Modeling Complex Service Dependencies for Multidimensional Anomaly Detection via Attention Mechanisms
Abstract
This study proposes an attention-driven anomaly detection model for complex service dependencies to address the challenges of dynamic coupling among multidimensional metrics, intricate dependency structures, and diverse anomaly patterns in cloud service systems. The model achieves unified representation of temporal dynamics and structural semantics through multi-scale temporal feature encoding and an adaptive dependency modeling mechanism.
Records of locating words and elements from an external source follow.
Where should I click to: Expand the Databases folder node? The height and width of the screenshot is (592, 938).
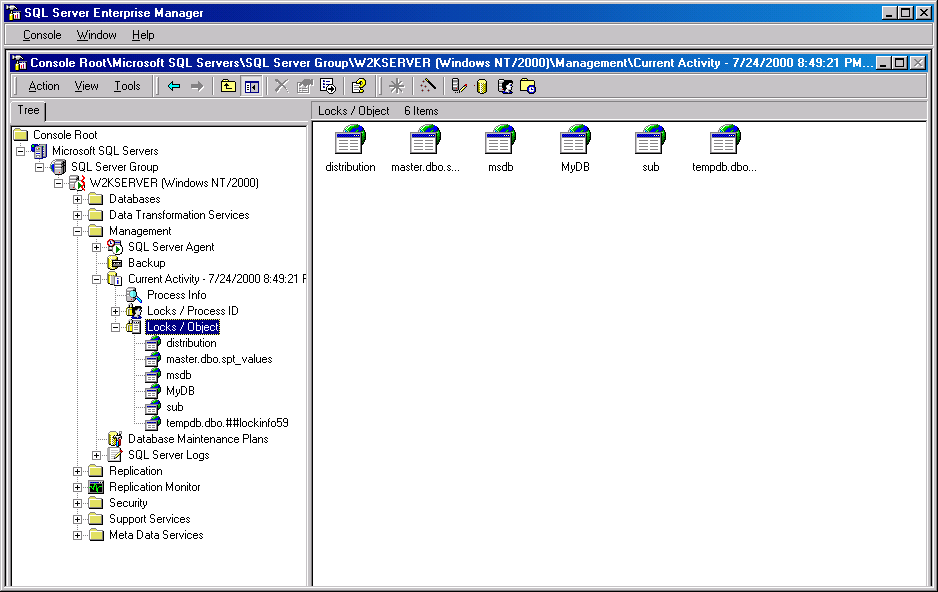(78, 199)
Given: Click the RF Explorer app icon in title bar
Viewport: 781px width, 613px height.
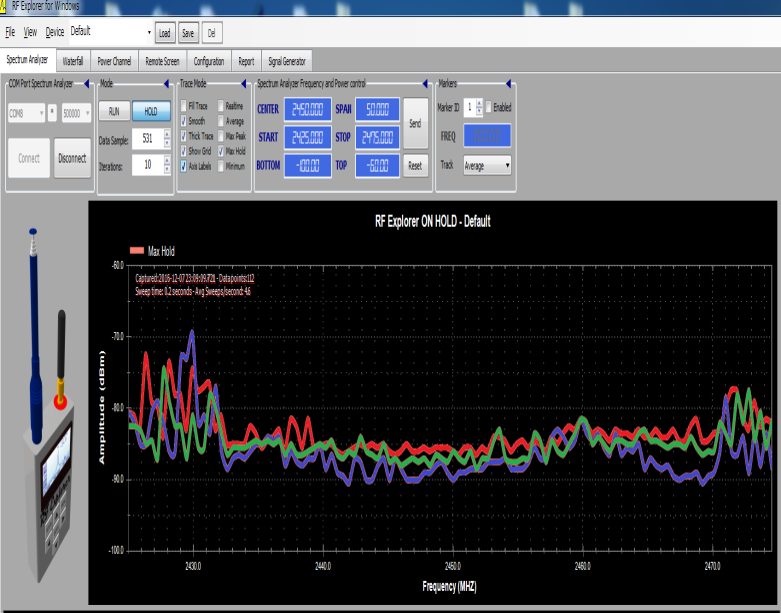Looking at the screenshot, I should coord(5,6).
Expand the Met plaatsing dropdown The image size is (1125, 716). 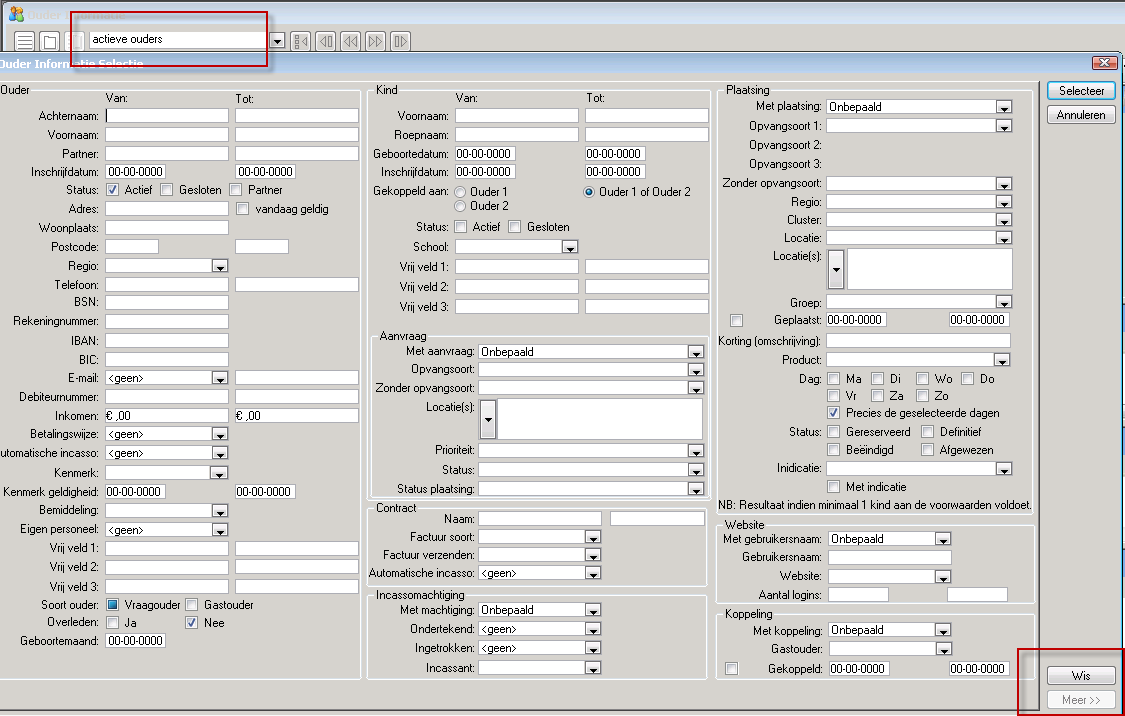point(1004,107)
In the feature extraction stage, a multi-head attention mechanism captures both local fluctuations and long-term trends across multi-granularity time windows, enhancing semantic interaction and contextual awareness among features. In the structural modeling stage, dynamic graph construction and dependency sparsification strategies are employed to characterize latent semantic associations and propagation relationships among services, enabling effective identification of cross-node anomaly patterns. Furthermore, a temporal consistency regularization term is introduced to maintain cross-time smoothness and dependency continuity of latent states, ensuring robustness and generalization under highly dynamic conditions. The model is systematically evaluated on multidimensional cloud resource usage data from perspectives such as hyperparameter sensitivity, environmental perturbation adaptability, and data distribution variation. Experimental results show that the proposed method outperforms several existing models in key metrics, including AUC-ROC, AUPR, F1-score, and detection latency, achieving high-accuracy and low-latency anomaly detection in complex dependency environments. This framework provides a scalable, interpretable, and efficient technical pathway for intelligent operation and dynamic dependency modeling in cloud service systems, offering valuable insights for the field of multidimensional time-series anomaly detection.